Thanks for the reply!
Hm, but in my textbook, they say, you have to assume no current flows to the opamp (assume its a ∞ resistor), wouldn't this make the resistor and capacitor in series?
And, if the the opamp saturates, wouldn't that remove the feedback?
If you power the opamp with 5V, and you give an input of 20v, Vo wouldn't give feedback right?
Hello again,
Yes for the ideal op amp you assume no current flow into the inverting terminal as you noted, but that's not the only assumption you apply. You also have to apply at the same time the assumption that the inverting terminal is at virtual ground (Eric was nice enough to provide a link for this). That means you not only have the same current flowing in the input as the output, but you also have the inverting terminal stuck to ground potential. In a non op amp circuit the resistor and capacitor junction would be allowed to change voltage and that changes everything as the response goes to k*(1-e^-at) instead of k*t. Thus the op amp makes the capacitor integrate perfectly.
In the frequency domain the R and C in series looks like k/(s+a) while the true integrator with op amp is just k/s.

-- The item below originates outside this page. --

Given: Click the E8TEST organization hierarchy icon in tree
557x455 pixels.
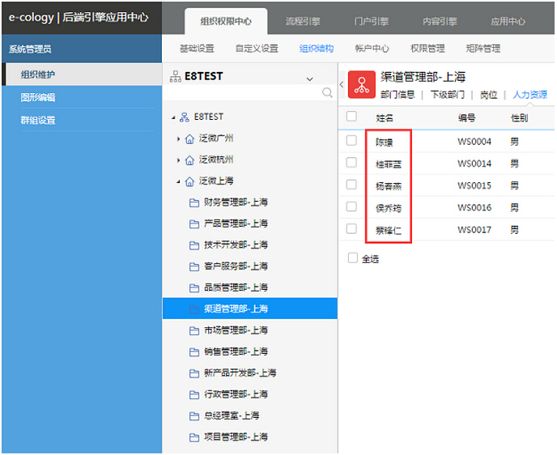Looking at the screenshot, I should tap(185, 117).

Of course there are some non idealities that have to be considered in the real world such as offset voltage and current.
All of this also assumes that the op amp is operating in the linear mode too. If the op amp goes out of the linear mode for any reason, the circuit changes completely. This means we have to consider the maximum output current and things like that. If we apply an input that at any time forces the op amp out of the linear mode then we have to figure some op amp output resistance and also no more virtual ground, so we would end up with a very different response.
Thus one of the things that you would have to do first in the real world is to calculate some threshold that would allow you to first determine what mode of operation the op amp was working in. Is it linear or not? Then apply the calculations for that mode and always check to see if it moved out of that mode where other equations would have to be applied.
This is a typical operation for various kinds of electronic devices, not just op amps. Normally we assume a linear mode, but that's not always necessarily going to be true for all time.
You already noted that if you apply 1v for 10 years at first the output ramps down, but once it reaches the negative supply rail that's it. It bottoms out and can not go any lower. If you apply -1v for a long time at first the output ramps up, but once that reaches the positive supply rail that's it too...it tops out and stays there. To add to the problem, many op amps can not even reach as far as their plus and minus rails as there is some other limiting factor such as a transistor saturation voltage drop plus the drivers drop so we may end up with something that can only reach as high as the plus voltage minus 1.5 volts. You'd have to check the op amp specs to find this information out.